Passage shown:
>>>

Help identify these Atari S-100 Boards (fwd)

From: Sam Ismail <dastar_at_crl.com>
Date: Tue Jul 1 16:52:47 1997

Here is a reply I got from alt.atari.2600 on my Atari S-100 boards.

Sam
-------------------------------------------------------------------------------
Computer Historian, Programmer, Musician, Philosopher, Athlete, Writer, Jackass

---------- Forwarded message ----------
From: jjessop1_at_home.com (Jerry Jessop)
Newsgroups: comp.sys.atari.8bit,alt.atari.2600
Subject: Re: Help identify these Atari S-100 Boards
Date: Mon, 30 Jun 1997 20:08:30 GMT

Sam,

Looks like you found some boards used in the old 2600 in-house
development systems. These units were Cromemco S-100 based computers
with the appropriate Atari S-100 cards installed. This system in turn
was connected to a PDP-11.

Of course they could also be coin-op development tools, hard to tell
without looking at them.

<<<

Instructions:
A – Say whether each statement agrees with the forwarded message about Atari S-100 boards. Answer yes or no for each, and quote the words of the message that decide it.
(i) The development units were Cromemco S-100 based computers.
(ii) The development system was connected to a VAX.
(iii) The reply rules out the boards being coin-op development tools.
B – Repeat word for word the part of the forwarded message about Atari S-100 boards that opens with the words containing "Newsgroups: comp.sys.atari.8bit,alt.atari.2600" and closes with "to a PDP-11.".
C – Answer these questions from the forwarded message about Atari S-100 boards:
(i) On what date and at what time was Sam Ismail's message sent?
(ii) In which two newsgroups did Jerry Jessop's reply appear?
(iii) What was the development system connected to?

Data excerpt:
>>>

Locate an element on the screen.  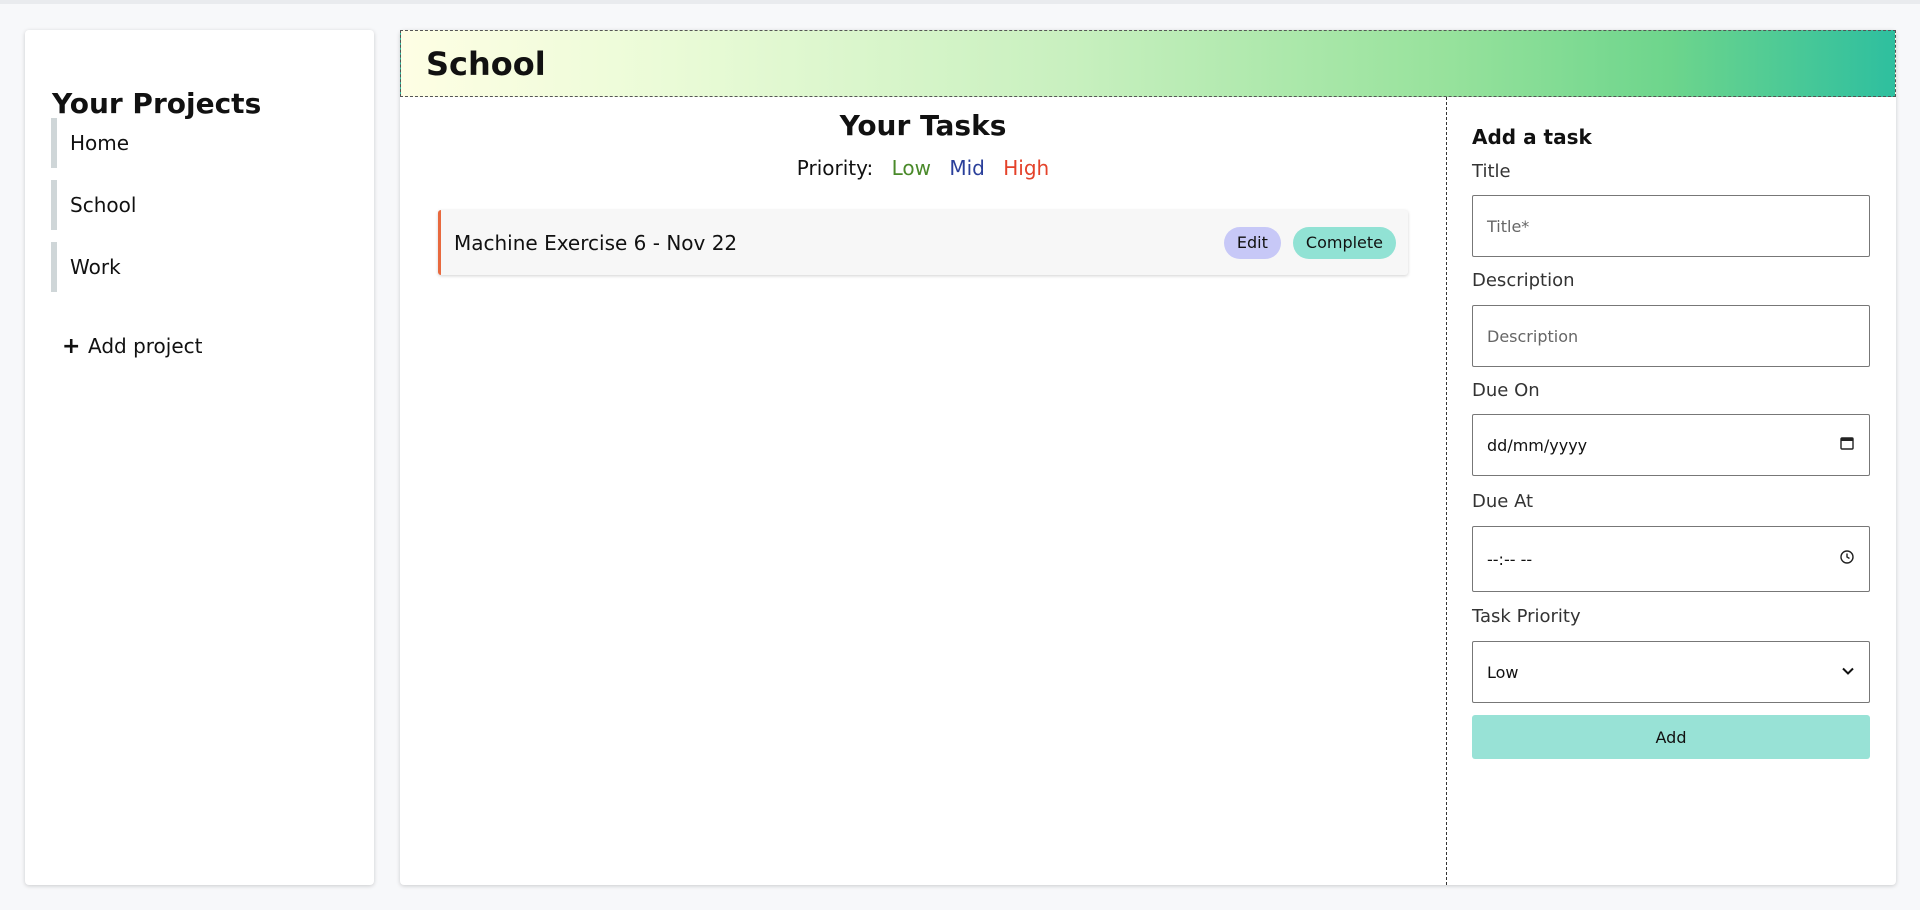
calendar-icon is located at coordinates (1847, 445).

<<<

Answers per task:
A –
(i) Yes: "These units were Cromemco S-100 based computers"
(ii) No: "This system in turn was connected to a PDP-11."
(iii) No: "Of course they could also be coin-op development tools, hard to tell without looking at them."

B –
Newsgroups: comp.sys.atari.8bit,alt.atari.2600
Subject: Re: Help identify these Atari S-100 Boards
Date: Mon, 30 Jun 1997 20:08:30 GMT

Sam,

Looks like you found some boards used in the old 2600 in-house
development systems. These units were Cromemco S-100 based computers
with the appropriate Atari S-100 cards installed. This system in turn
was connected to a PDP-11.

C –
(i) Tue Jul 1 16:52:47 1997
(ii) comp.sys.atari.8bit and alt.atari.2600
(iii) A PDP-11